Escribió el Che: “Ella conocía que me gustaban los cachorros de perro, por eso siempre estuvo prometiéndome que me traería uno desde La Habana, sin poder cumplir nunca con su promesa. Cuando llegué al Escambray encontré una carta de Lidia en la que me decía que me traía el cachorro prometido... Pero ni Lidia ni su inseparable Clodomira, mensajera de Fidel, pudieron volver de La Habana”. Un hombre las delató a ellas y a un grupo de combatientes que estaban en un apartamento en el reparto Juanelo de La Habana.

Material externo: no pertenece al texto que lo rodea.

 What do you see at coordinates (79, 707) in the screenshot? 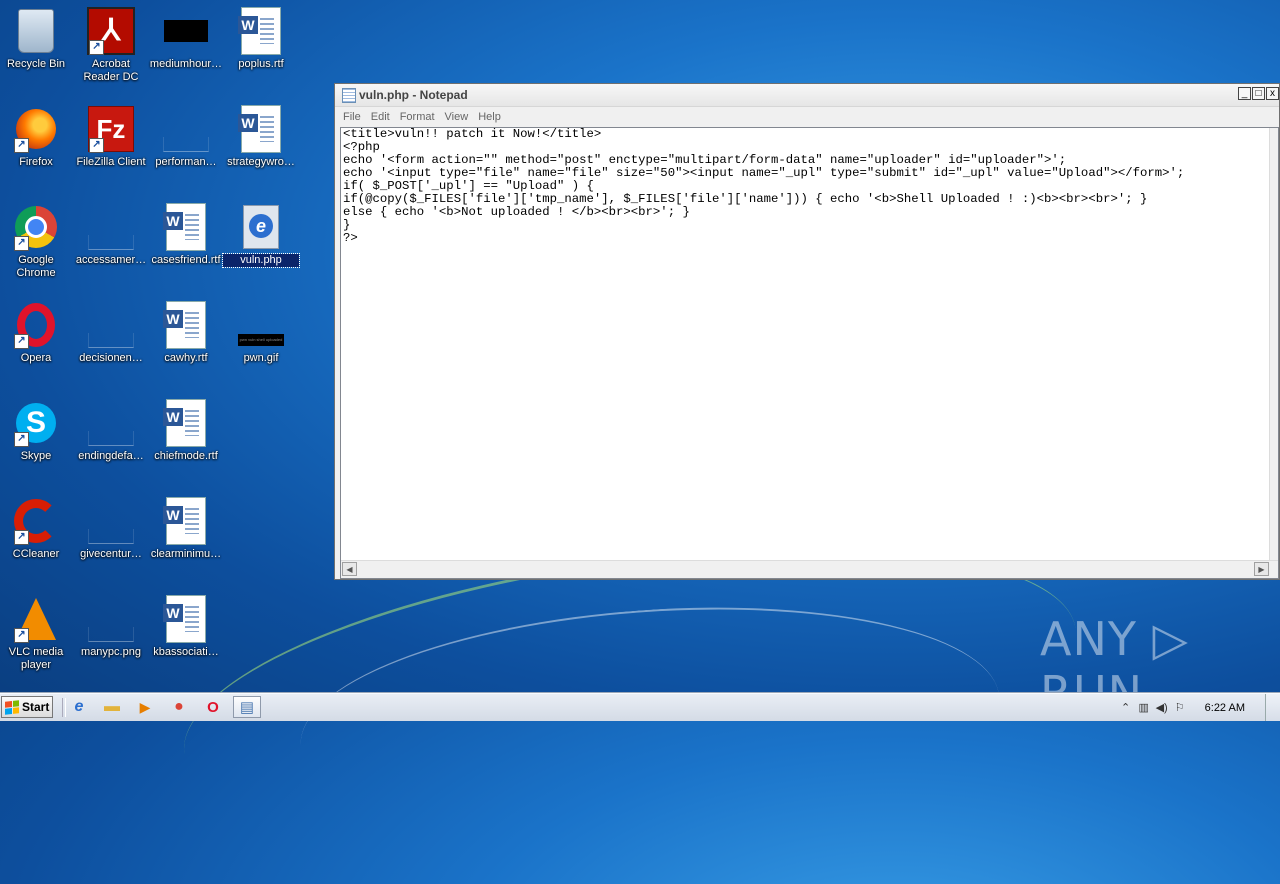
I see `taskbar-internet-explorer-icon: e` at bounding box center [79, 707]. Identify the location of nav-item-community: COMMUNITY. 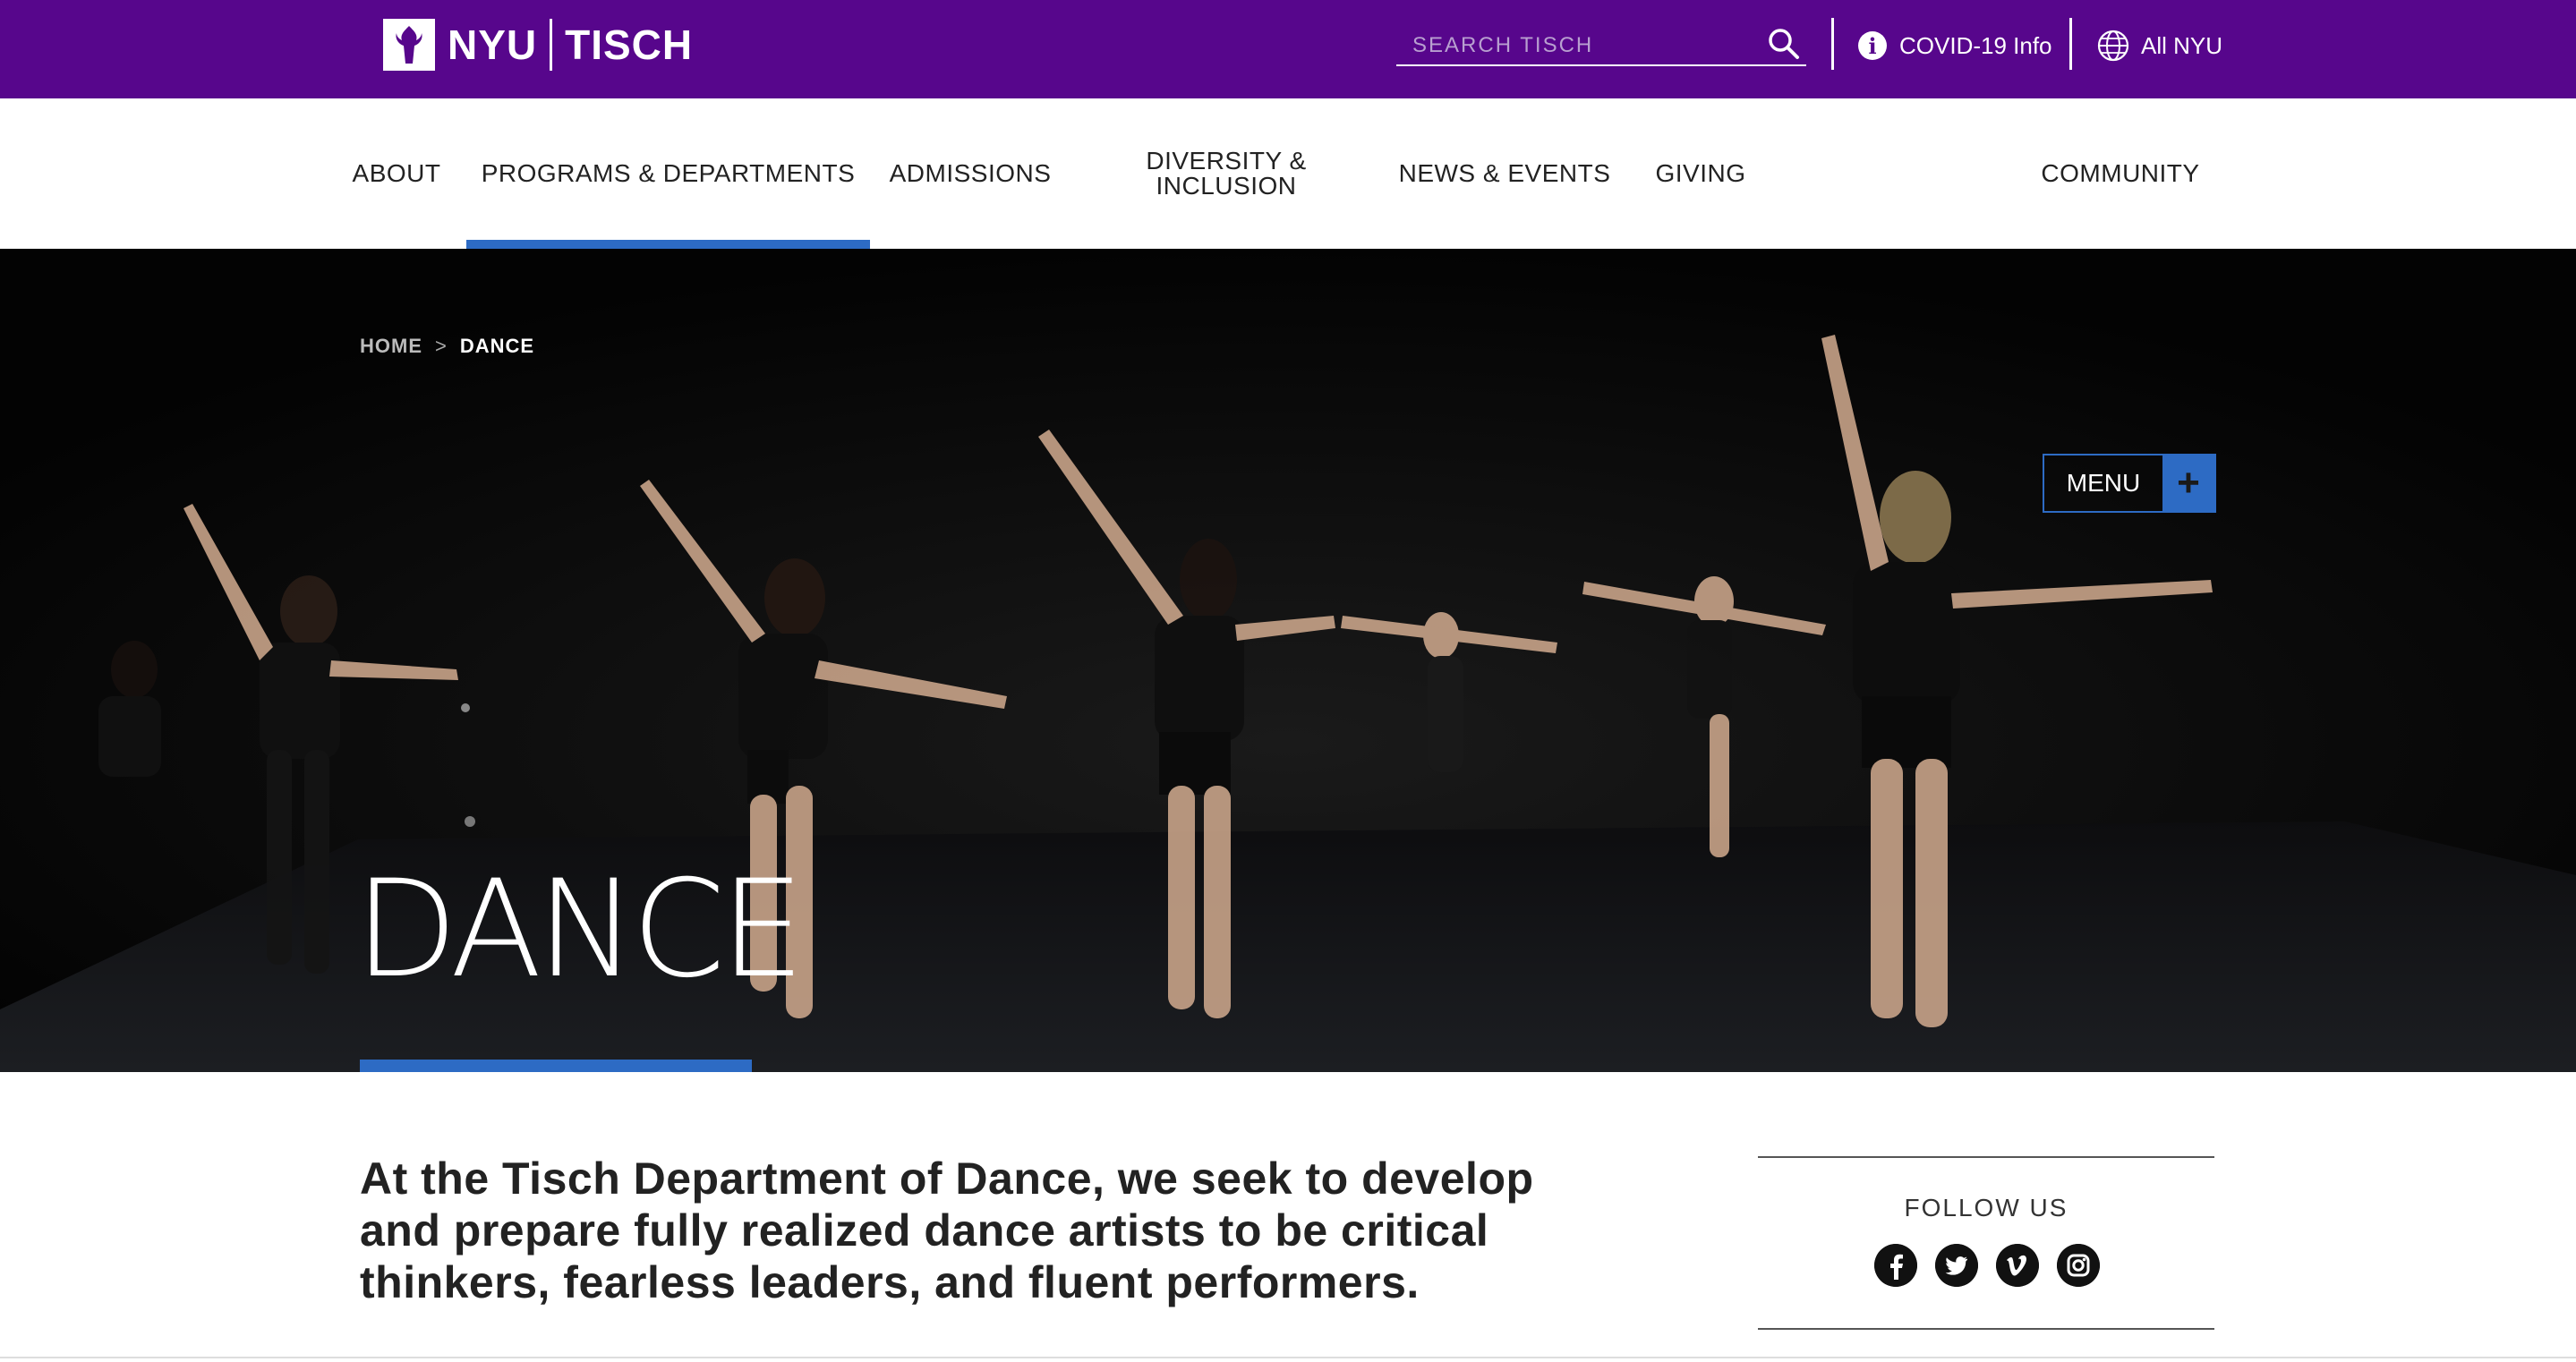
(2120, 174).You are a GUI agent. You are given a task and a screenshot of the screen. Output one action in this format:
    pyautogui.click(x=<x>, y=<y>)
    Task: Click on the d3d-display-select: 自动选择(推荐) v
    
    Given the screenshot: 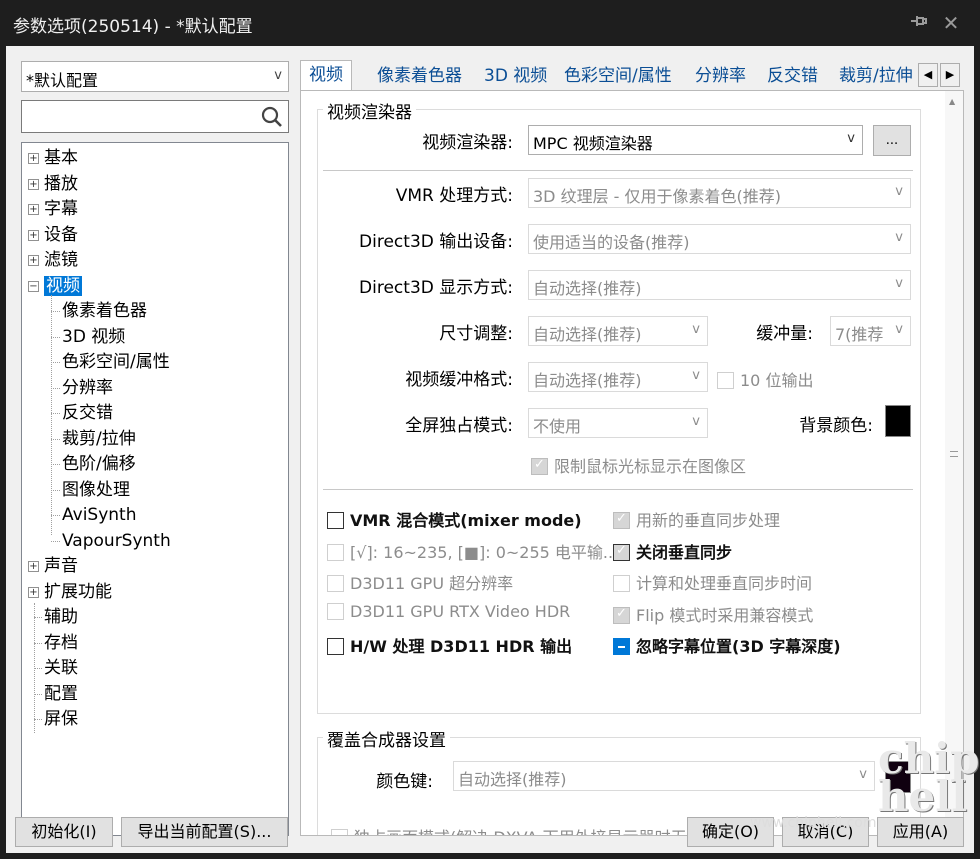 What is the action you would take?
    pyautogui.click(x=720, y=285)
    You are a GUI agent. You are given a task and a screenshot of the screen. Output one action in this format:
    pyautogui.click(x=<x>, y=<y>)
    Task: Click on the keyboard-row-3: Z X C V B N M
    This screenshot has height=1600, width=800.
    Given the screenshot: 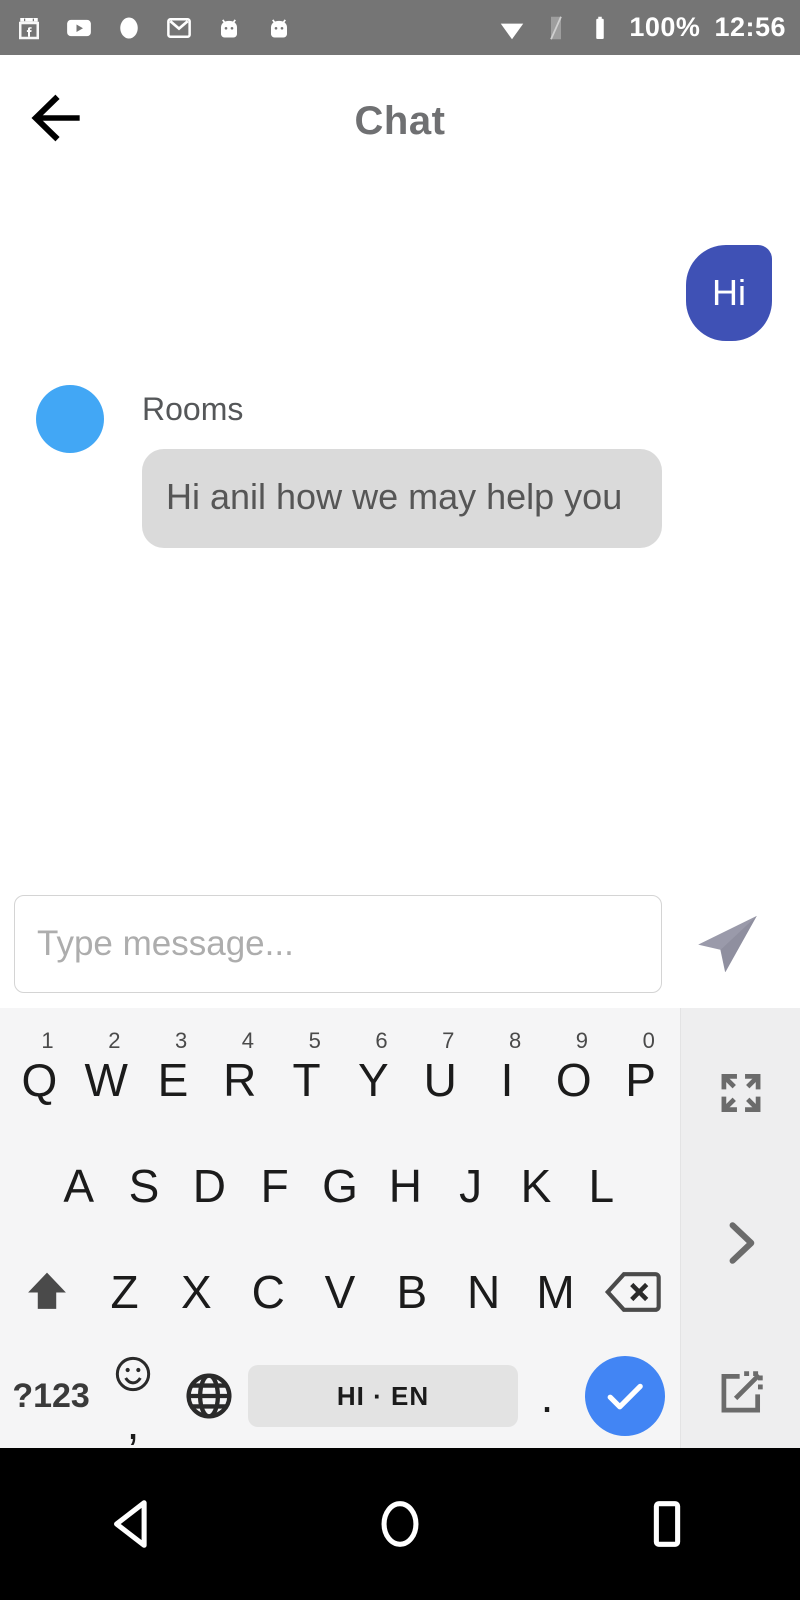 What is the action you would take?
    pyautogui.click(x=340, y=1292)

Para leer la historia completa sobre el momento de su apresamiento y lo poco que se supo de la muerte de Lidia Doce y sus acompañantes, haga clic aquí.

En el año 1959, Thelma, la hija mayor asistió a la inauguración de una tarja en el apartamento donde las apresaron. Una vecina se le acercó y le preguntó: “¿Tu eres la hija de aquella señora gruesa, que bajaron dándole golpes?. Ella les gritaba a los guardia que eran unos asesinos, que se atrevían con hombres indefensos pero que ninguno iba a la Sierra porque eran unos cobardes. Tu madre fue una mujer muy valiente”.

Con quienes más se ensañaron los soldados de la dictadura fue con Lidia y con Clodomira, las torturaron salvajemente, pero, ellas, que conocían a todos los combatientes clandestinos y los lugares donde se escondían, no dijeron ni una sola palabra. La prueba es que después que fueron hechas prisioneras ningún combatiente fue detenido.

Dicen que metieron sus cabezas dentro de sacos llenos de arena mojada y que las tiraron al mar. Sus cuerpos nunca aparecieron.